The transformation of Webb Simpson from middling tour player to rising star has been incredible to watch. One year after Simpson was fighting to retain his tour card, he was at the McGladrey Classic, battling Luke Donald for the PGA Tour Money List title.
While Simpson lost in a playoff at the McGladrey, he overcame a number of demons this season, including his affinity for blowing late round leads and coming unglued during critical moments in the final round.
As Golf Channel's Brandel Chamblee noted, Webb's biggest problem was a quick transition with his swing -- especially when he was in contention.
"He's driving it longer than he ever has, and that makes a big difference; he's certainly one of the most accurate guys on tour this season," Chamblee said. "But the main issue he really worked on was his transition. He watched video of his mistakes and tried to correct them. More guys need to take time to really zero in on their biggest issues. Sometimes it has nothing to do with the swing. Webb's swing was sound, but you could tell he was speeding things up when he sensed he had a chance to win."
Simpson may have slowed his game down since last year -- he's one of the slowest players on tour, after all -- but the improvements in his transitional game have allowed him to turn the corner.
One year after talking about him heading back to Q-School, the Golf Channel crew was discussing his chances of winning more money than any player on the PGA Tour. It's funny how one improvement can change a golfer's life forever.

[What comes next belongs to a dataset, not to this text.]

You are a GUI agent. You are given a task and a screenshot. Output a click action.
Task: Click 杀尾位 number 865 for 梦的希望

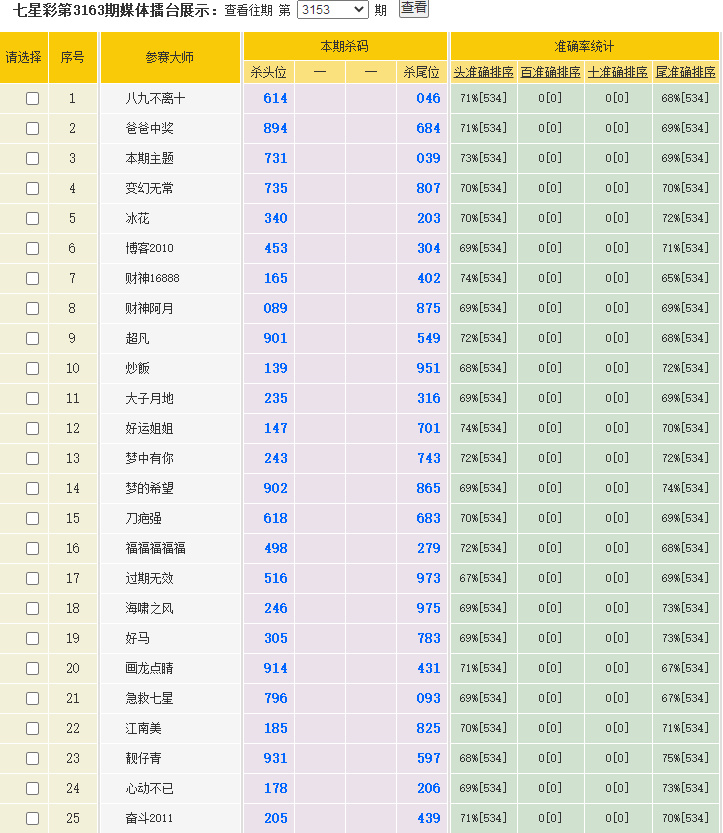tap(428, 489)
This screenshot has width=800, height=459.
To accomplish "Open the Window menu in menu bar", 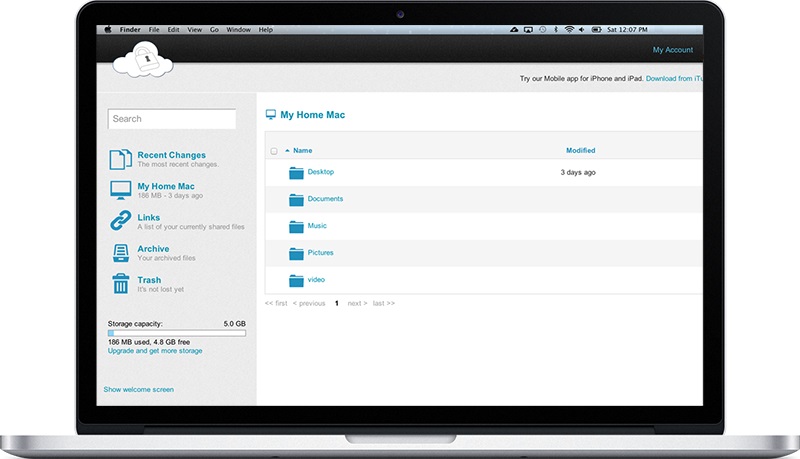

Why rookies struggle when they're in contention
Billy Horschel had an opportunity to become the seventh rookie on the PGA Tour to win an event this season, but a costly triple bogey, with a sand wedge in his hand, on the par-4 5th hole cost him a golden opportunity to stay in contention.
Even with the incredible number of rookies making waves this season, Bradel Chamblee said the tour's youngest members still have a lot to learn when they get in the mix for their first victory.
"Sure, we've seen a lot of them on the leader board this year, and they all act like they've been there before when they get in contention," Chamblee said, "but the fact is, more times than not, when someone has a chance to win their first golf tournament, they struggle. Webb Simpson talked about overcoming getting quick early on. He saw tapes of himself and made sure the next time out that he was taking everything slower. Billy probably should take Webb's advice and do the same thing."
The dawn of a new era in golf?
We've been talking about it for the last 10 months, but the game has finally turned the corner from the Tiger Woods era to a new era in golf that looks like a relative free-for-all.
"This year has been an interesting one in the world of golf," Chamblee said. "We've turned a page now. The top players for the last 15 years have watched their games slip, we've had 14 first-time winners, including six rookies, and then guys like Webb Simpson. For the first time in 20 years we could have a guy be PGA Tour Player of the Year and not have won a major championship at some point in his career. It's a new era of golf with new faces. ... These new guys are going to be the future of the game. Sit back and enjoy it."
Maybe time Finchem was right when he said their was parity in the sport. We love when golfers like Tiger Woods dominate the sport, but for the moment, it appears we'll have to make do with playoffs and down-to-the-wire finishes between some of the newest faces on tour.
The drama should make the sport a lot of fun to watch. But without a major name to follow, television networks will certainly be hoping for a return of Tiger Woods to the top in 2012.